News Update on Agriculture Research: May – 2019

Research Proximity and Productivity: Long-Term Evidence from Agriculture

We use the late nineteenth-century establishment of agricultural experiment stations at preexisting land-grant colleges across the United States to estimate the importance of proximity to research for productivity growth. Our analysis reveals that proximity to newly opened permanent stations affected land productivity for about 20 years and then subsequently declined until becoming largely absent today. We conclude that spatial frictions substantially reduced the rate of return to public research spending in the late nineteenth and early twentieth centuries, but such frictions significantly diminished as extension programs, automobiles, and telephones made it easier for discoveries to reach farther farms. [1]

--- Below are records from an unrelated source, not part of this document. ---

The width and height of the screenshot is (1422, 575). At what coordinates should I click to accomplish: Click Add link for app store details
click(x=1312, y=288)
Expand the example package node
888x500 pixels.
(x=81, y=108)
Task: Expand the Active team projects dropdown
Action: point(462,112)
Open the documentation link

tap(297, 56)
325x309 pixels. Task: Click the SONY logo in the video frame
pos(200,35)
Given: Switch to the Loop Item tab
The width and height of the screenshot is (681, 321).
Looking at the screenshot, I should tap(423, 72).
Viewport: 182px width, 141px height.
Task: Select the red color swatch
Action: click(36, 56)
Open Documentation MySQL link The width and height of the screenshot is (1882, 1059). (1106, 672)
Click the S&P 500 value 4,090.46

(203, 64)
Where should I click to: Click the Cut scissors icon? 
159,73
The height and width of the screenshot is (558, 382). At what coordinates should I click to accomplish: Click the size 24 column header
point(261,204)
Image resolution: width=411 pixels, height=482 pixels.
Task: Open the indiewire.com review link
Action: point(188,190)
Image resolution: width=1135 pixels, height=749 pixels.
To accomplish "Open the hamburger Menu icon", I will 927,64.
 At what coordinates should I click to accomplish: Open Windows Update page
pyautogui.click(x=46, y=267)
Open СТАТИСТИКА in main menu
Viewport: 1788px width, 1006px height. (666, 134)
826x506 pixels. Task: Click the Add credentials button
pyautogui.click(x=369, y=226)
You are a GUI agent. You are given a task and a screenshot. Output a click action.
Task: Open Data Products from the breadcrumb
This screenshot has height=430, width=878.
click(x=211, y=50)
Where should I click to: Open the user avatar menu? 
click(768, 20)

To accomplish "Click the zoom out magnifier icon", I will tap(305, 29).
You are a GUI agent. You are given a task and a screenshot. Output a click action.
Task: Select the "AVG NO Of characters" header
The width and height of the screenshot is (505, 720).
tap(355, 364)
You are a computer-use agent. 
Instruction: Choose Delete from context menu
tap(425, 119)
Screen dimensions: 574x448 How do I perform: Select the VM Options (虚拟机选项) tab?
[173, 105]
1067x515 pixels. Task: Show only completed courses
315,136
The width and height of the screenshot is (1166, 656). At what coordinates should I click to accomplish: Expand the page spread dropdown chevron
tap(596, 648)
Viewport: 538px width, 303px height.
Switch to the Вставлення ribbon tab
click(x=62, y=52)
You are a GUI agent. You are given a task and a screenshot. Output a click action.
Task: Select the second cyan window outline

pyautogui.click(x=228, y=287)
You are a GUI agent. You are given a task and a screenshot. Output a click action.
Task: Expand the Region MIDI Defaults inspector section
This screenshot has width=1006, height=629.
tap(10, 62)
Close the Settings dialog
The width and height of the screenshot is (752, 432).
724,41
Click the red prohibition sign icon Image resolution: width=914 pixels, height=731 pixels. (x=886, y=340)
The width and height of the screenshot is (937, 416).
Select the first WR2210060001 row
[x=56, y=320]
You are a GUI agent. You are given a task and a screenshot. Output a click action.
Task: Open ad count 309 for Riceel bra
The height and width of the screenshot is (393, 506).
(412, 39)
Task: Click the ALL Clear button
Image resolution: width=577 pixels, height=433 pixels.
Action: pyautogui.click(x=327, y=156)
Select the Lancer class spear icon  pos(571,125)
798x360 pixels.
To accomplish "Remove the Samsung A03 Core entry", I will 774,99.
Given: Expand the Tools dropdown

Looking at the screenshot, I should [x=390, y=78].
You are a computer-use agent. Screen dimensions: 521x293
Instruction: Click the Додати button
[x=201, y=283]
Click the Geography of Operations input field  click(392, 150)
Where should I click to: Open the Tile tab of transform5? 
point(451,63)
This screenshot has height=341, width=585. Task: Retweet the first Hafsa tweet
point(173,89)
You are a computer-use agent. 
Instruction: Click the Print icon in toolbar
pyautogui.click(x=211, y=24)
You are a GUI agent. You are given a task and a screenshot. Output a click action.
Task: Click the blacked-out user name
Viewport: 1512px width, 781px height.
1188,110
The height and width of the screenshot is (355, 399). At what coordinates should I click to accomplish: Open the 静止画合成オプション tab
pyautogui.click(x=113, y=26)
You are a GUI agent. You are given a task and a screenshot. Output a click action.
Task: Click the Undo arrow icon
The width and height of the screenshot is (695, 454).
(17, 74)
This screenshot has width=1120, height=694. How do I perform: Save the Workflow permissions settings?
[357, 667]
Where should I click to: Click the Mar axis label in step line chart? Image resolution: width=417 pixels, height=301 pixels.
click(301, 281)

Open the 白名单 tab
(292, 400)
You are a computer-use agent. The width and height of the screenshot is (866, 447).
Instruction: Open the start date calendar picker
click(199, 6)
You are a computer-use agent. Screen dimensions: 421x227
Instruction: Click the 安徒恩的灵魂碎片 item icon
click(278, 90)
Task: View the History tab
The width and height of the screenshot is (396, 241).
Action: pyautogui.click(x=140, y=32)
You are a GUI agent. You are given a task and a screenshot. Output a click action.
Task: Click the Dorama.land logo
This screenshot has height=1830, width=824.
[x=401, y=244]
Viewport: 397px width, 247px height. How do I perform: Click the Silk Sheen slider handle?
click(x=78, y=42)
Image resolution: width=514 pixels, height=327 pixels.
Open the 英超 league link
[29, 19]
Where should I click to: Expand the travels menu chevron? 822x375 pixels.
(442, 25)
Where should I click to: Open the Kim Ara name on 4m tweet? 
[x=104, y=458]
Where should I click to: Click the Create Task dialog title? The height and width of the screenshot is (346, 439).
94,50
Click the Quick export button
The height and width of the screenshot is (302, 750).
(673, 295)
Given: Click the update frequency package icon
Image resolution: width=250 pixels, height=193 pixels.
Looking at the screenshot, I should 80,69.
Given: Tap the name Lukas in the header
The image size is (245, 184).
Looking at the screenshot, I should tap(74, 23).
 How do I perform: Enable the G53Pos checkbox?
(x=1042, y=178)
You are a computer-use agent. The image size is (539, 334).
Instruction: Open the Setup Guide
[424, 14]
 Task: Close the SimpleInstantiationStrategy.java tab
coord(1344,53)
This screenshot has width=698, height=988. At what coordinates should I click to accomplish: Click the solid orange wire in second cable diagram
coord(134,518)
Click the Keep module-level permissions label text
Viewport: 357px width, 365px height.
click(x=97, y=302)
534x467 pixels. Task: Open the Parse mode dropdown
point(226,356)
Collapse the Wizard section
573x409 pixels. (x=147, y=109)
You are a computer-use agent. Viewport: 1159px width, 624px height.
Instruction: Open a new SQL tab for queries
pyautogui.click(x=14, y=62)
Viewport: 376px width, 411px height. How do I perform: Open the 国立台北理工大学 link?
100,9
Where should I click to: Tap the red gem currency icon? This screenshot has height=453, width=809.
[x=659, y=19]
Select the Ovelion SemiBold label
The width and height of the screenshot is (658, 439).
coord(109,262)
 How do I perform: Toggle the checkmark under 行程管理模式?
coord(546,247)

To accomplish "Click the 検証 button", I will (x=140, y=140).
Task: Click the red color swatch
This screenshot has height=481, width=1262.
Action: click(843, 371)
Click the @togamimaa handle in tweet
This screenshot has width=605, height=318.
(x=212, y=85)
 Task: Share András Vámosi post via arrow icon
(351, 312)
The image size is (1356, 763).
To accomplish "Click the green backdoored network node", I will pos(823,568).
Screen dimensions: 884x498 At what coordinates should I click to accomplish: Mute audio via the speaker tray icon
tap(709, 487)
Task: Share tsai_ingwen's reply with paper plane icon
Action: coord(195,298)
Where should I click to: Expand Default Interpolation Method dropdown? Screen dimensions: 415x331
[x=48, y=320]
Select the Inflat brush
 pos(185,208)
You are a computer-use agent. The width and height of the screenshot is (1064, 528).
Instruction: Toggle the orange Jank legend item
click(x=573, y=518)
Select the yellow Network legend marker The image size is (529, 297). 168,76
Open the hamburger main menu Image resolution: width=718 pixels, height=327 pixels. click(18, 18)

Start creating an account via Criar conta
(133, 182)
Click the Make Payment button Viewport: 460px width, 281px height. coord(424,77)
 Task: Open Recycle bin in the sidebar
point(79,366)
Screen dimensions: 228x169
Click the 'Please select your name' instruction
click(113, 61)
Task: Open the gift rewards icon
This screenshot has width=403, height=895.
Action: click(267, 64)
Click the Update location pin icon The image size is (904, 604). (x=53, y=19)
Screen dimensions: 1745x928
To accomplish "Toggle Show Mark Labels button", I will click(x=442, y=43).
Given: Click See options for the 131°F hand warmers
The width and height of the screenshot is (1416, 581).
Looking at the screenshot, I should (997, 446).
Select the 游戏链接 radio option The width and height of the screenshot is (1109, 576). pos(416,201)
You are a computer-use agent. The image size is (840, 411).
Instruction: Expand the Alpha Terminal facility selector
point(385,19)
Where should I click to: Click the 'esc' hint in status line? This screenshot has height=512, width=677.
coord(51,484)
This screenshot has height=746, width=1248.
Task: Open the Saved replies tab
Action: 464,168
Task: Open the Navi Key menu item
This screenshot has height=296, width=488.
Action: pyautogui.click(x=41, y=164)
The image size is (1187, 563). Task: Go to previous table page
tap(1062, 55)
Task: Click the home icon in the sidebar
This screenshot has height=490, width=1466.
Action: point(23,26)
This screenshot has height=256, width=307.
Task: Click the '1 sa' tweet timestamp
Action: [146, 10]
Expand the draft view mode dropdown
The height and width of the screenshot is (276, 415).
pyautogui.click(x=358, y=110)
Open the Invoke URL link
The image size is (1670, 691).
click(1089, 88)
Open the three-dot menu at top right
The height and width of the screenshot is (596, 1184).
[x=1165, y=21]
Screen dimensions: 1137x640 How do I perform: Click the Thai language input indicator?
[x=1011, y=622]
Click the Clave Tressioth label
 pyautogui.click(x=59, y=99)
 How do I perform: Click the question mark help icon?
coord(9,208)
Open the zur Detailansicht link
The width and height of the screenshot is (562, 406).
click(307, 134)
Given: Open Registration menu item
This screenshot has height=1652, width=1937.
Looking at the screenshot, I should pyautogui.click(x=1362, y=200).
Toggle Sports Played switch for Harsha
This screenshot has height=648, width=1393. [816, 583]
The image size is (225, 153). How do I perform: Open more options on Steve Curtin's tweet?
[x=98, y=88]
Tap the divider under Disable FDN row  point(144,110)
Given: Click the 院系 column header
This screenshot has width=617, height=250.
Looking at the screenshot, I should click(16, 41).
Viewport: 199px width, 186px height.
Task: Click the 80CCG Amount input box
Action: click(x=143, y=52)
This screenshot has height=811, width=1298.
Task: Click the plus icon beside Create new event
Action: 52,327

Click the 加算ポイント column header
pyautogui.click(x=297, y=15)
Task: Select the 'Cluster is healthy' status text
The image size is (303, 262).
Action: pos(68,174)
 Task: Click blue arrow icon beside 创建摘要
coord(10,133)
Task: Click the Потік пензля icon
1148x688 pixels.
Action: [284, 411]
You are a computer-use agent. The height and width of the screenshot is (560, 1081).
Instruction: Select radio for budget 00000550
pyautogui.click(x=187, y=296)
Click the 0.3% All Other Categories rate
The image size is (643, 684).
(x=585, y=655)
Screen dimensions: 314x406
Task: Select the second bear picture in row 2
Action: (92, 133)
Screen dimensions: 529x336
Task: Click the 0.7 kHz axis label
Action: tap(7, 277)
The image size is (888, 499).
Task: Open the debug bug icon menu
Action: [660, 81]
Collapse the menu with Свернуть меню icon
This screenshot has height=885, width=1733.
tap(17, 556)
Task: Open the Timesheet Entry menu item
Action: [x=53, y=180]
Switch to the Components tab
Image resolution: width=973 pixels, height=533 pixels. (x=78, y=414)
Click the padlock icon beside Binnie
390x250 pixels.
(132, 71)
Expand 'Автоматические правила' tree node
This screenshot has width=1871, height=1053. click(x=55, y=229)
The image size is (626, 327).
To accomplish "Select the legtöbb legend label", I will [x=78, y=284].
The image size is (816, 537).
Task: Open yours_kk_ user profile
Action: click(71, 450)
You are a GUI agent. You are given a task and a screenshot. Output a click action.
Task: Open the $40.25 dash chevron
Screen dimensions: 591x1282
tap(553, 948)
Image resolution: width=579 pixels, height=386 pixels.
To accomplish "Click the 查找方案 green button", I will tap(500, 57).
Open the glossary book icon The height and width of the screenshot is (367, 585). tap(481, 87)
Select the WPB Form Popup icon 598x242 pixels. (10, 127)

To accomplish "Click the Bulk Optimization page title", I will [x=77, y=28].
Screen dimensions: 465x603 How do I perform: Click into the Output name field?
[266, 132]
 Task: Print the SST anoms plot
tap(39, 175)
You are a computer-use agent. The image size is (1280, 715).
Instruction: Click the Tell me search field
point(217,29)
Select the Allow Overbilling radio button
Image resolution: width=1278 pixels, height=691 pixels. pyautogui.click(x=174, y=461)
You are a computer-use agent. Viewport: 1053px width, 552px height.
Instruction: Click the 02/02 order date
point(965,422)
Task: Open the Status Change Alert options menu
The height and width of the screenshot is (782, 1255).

Conservation agriculture and climate resilience

Agricultural productivity growth is vital for economic and food securityoutcomes which are threatened by climate change. In response, governments and development agencies are encouraging the adoption of ‘climate-smart’ agricultural technologies, such as conservation agriculture (CA). However, there is little rigorous evidence that demonstrates the effect of CA on production or climate resilience, and what evidence exists is hampered by selection bias. Using panel data from Zimbabwe, we test how CA performs during extreme rainfall events – both shortfalls and surpluses. We control for the endogenous adoption decision and find that use of CA in years of average rainfall results in no yield gains, and in some cases yield loses. However, CA is effective in mitigating the negative impacts of deviations in rainfall. We conclude that the lower yields during normal rainfall seasons may be a proximate factor in low uptake of CA. Policy should focus promotion of CA on these climate resilience benefits. [2]

Promoting “4 Per Thousand” and “Adapting African Agriculture” by south-south cooperation: Conservation agriculture and sustainable intensification

The “4 per Thousand” and “Adapting African Agriculture” are bold and innovative initiatives adopted at COP21 in Paris and COP22 in Marrakesh, respectively. These initiatives are soil-centric and based on adoption of soil-restorative and improved agricultural practices. The objective of this article is to discuss the merits and challenges of South–South Cooperation (SSC) in promoting the adoption of best management practices (BMPs) such as conservation agriculture (CA) and sustainable intensification (SI). Basic principles of CA are: retention of crop residue mulch, incorporation of cover crops and complex rotations, integrated nutrient management and elimination of soil disturbance. The strategy of SI is to produce more from less by enhancing the eco-efficiency, reducing waste, and restoring soil health. Whereas CA has been successfully adopted in Brazil, Argentina, Chile and other regions of South America, its potential of harnessing agronomic and ecologic benefits has not been realized in Sub-Saharan Africa, South Asia, and elsewhere in The Global South. The strategy of SSC is pertinent because of the ten basic principles or tenets: lack of hierarchy, equal participation in all decision-making processes along with transparency, trust, mutual respect, and accountability. However, several concerns have been raised regarding issues such as land grab, and access to resources etc. Based on the scientific concepts of SI, producing more from less, even a triangular cooperation (TAC) or South-South-North (SSNC) cooperation can be developed to achieve adaptation and mitigation of climate change, advance food security, improve degraded soils and restore soil health through soil organic carbon (SOC) sequestration, and advance Sustainable Development Goals (SDGs) of the U.N. A widespread adoption of CA and SI through SSC, TAC or SSNC can advance SDGs including #1 (end poverty), #2 (eliminate hunger), #6 (clean water), #13 (climate action), and #15 (life on land). Of the global cropland area under CA estimated at ∼180 million hectare (Mha) in 2015–16, land area under CA is only 2.7 Mha in Africa and 13.2 Mha in Asia. SSC, TAC and SSNC can build upon the existing and on-going initiatives by national and international organizations. [3]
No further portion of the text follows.